È stato lo storico capo delle pagine culturali de Il Resto del Carlino, il quotidiano di Bologna, un giornale di provincia che Giovanni Spadolini portò nell’Olimpo della stampa italiana. Carlo ne era una punta di diamante. Colto, elegante, curioso, ironico, impeccabile nella scrittura e nei rapporti con le persone, con i colleghi, con gli scrittori affermati, con tante debuttanti promesse del giornalismo e della scrittura. Fu lui a scoprire o a valorizzare giovani autori come Pier Vittorio Tondelli e Pino Cacucci.

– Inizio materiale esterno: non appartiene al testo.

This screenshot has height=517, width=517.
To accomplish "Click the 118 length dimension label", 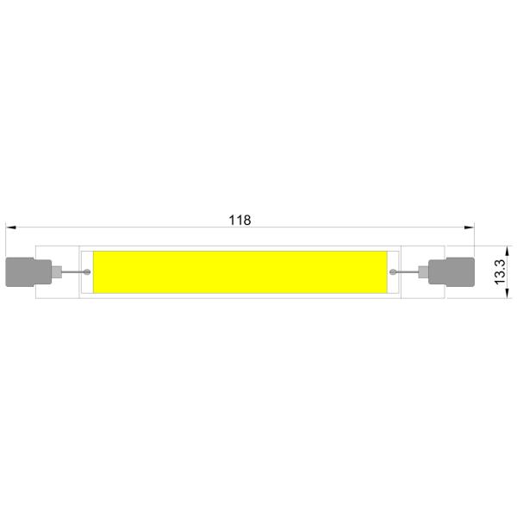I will (x=240, y=220).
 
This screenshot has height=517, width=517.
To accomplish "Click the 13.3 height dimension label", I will (x=498, y=272).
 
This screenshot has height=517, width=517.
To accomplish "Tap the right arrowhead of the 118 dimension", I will (x=470, y=227).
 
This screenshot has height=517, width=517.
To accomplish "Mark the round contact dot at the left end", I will (x=88, y=272).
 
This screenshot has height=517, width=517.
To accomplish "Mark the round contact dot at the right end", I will (x=393, y=272).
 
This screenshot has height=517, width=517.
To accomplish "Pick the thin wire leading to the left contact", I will (x=72, y=273).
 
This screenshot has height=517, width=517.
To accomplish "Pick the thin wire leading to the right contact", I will (x=408, y=273).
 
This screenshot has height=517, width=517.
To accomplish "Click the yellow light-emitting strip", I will (x=240, y=272).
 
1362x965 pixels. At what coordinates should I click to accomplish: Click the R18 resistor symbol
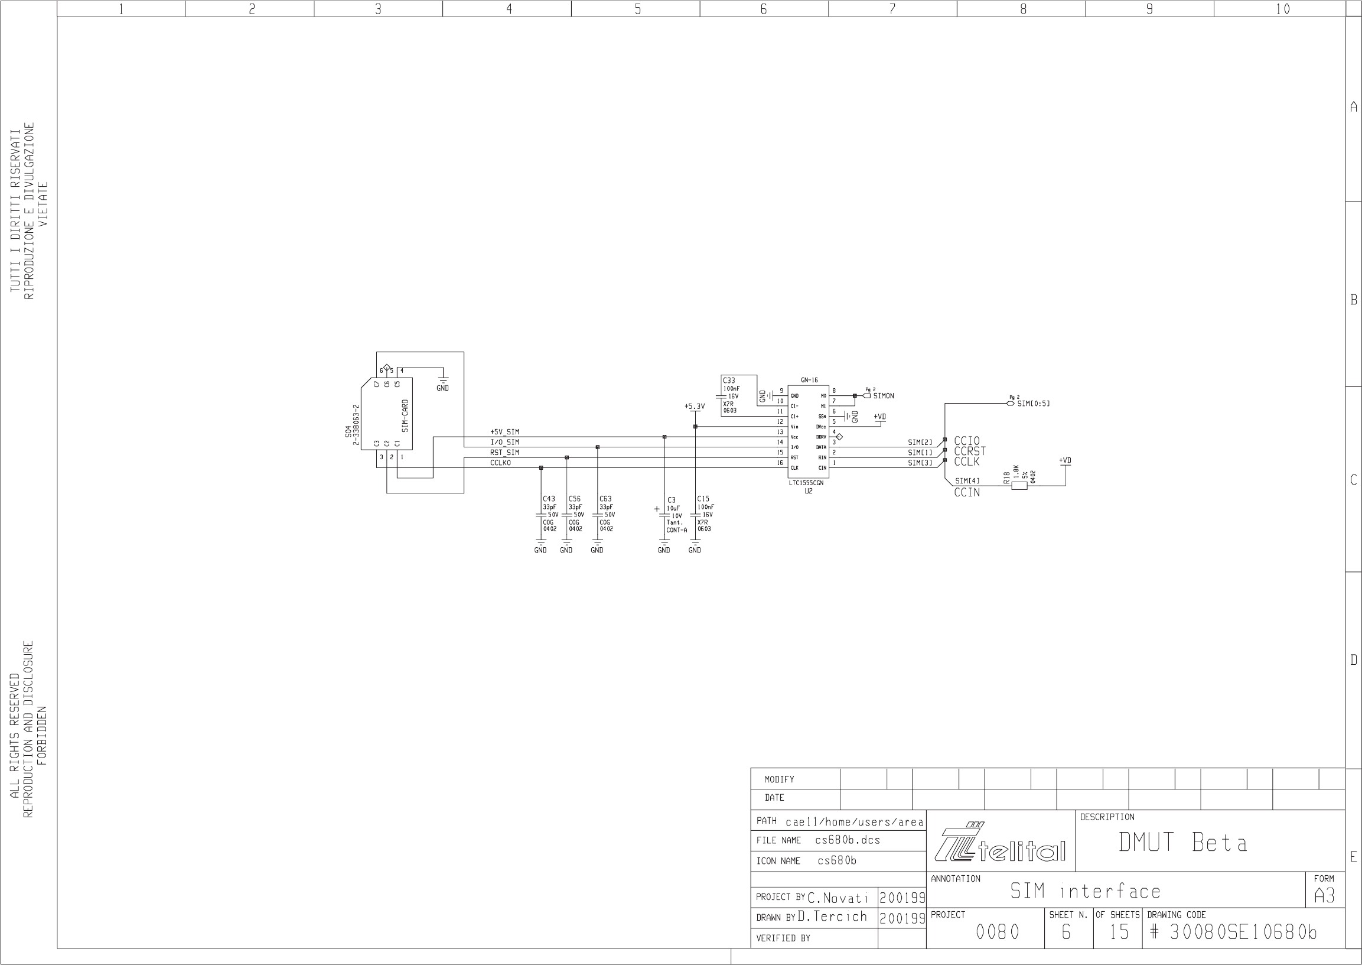[x=1019, y=486]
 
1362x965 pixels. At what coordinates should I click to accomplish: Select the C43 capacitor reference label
[x=549, y=499]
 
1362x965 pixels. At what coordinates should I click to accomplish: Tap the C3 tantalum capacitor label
[x=671, y=501]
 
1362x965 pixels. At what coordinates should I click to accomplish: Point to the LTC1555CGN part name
[x=806, y=483]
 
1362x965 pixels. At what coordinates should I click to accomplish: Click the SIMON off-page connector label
[x=883, y=396]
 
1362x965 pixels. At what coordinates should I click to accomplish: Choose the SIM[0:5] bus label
[x=1034, y=404]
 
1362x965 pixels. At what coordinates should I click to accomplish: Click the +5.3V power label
[x=695, y=407]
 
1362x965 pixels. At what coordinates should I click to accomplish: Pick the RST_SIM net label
[x=504, y=453]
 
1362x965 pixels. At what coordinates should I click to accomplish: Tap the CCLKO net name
[x=500, y=463]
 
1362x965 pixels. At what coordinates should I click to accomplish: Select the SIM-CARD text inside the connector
[x=405, y=415]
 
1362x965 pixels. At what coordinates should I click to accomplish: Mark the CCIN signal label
[x=967, y=493]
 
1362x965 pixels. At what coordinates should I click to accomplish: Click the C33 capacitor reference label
[x=729, y=381]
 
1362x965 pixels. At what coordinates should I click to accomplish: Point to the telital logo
[x=1001, y=843]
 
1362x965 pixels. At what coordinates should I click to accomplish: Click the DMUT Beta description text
[x=1182, y=843]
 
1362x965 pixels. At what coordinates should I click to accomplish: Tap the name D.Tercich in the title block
[x=832, y=917]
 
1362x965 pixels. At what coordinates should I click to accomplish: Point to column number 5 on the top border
[x=637, y=9]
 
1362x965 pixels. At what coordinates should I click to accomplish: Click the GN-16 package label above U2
[x=809, y=381]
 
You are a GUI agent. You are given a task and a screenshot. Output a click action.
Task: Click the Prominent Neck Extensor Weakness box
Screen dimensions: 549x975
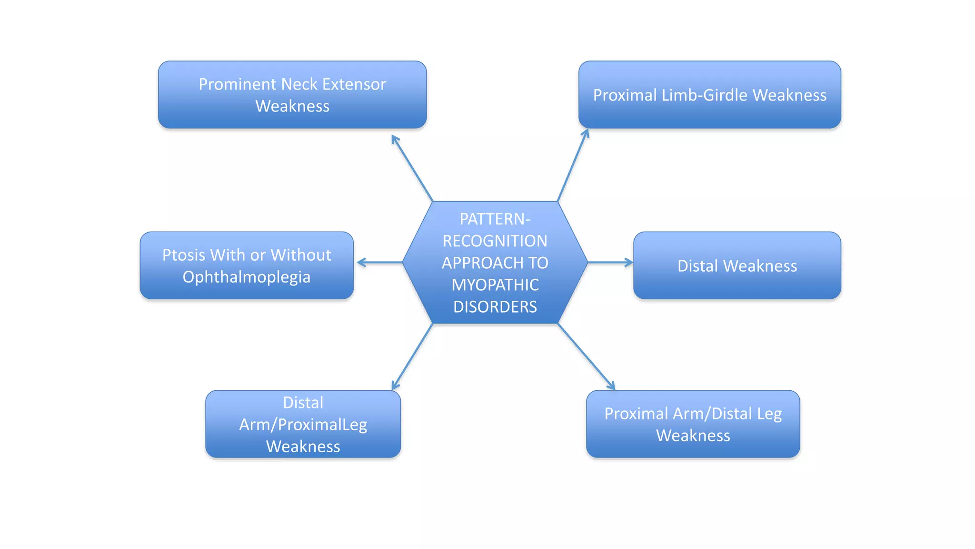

Non parlava molto, non pontificava, sapeva scherzare ma preferiva quel suo stile British alla caciara e alle goliardate di redazione. Per tanti di noi il suo lavoro era una costante lezione di giornalismo, di intransigente onestà, di maniacale precisione. Lezione preziosa. Marco Leonelli, che fu a lungo suo direttore, considerava Carlo un talento raro. “Dirigo il Resto del Carlino – diceva spesso – perché Donati non ne ha mai avuto voglia”.
Rileggerò il meraviglioso libro che Carlo ci ha lasciato, Strada nove, pubblicato due anni fa da Affinità Elettive – Cattedrale Editori. È un intenso viaggio lungo la via Emilia, una sorta di Route 66 italiana che va da Rimini a Piacenza. Vi si intrecciano storia e cronaca, personaggi celebri o stravaganti, situazioni a volte paradossali raccontate con la vena del buon giornalismo e della buona letteratura. È uno splendido ritratto emiliano e romagnolo, elogiato dalla grande stampa nazionale. Il Corriere della Sera, il più importante quotidiano italiano, gli dedicò due pagine intere di recensione. È un capolavoro, secondo me.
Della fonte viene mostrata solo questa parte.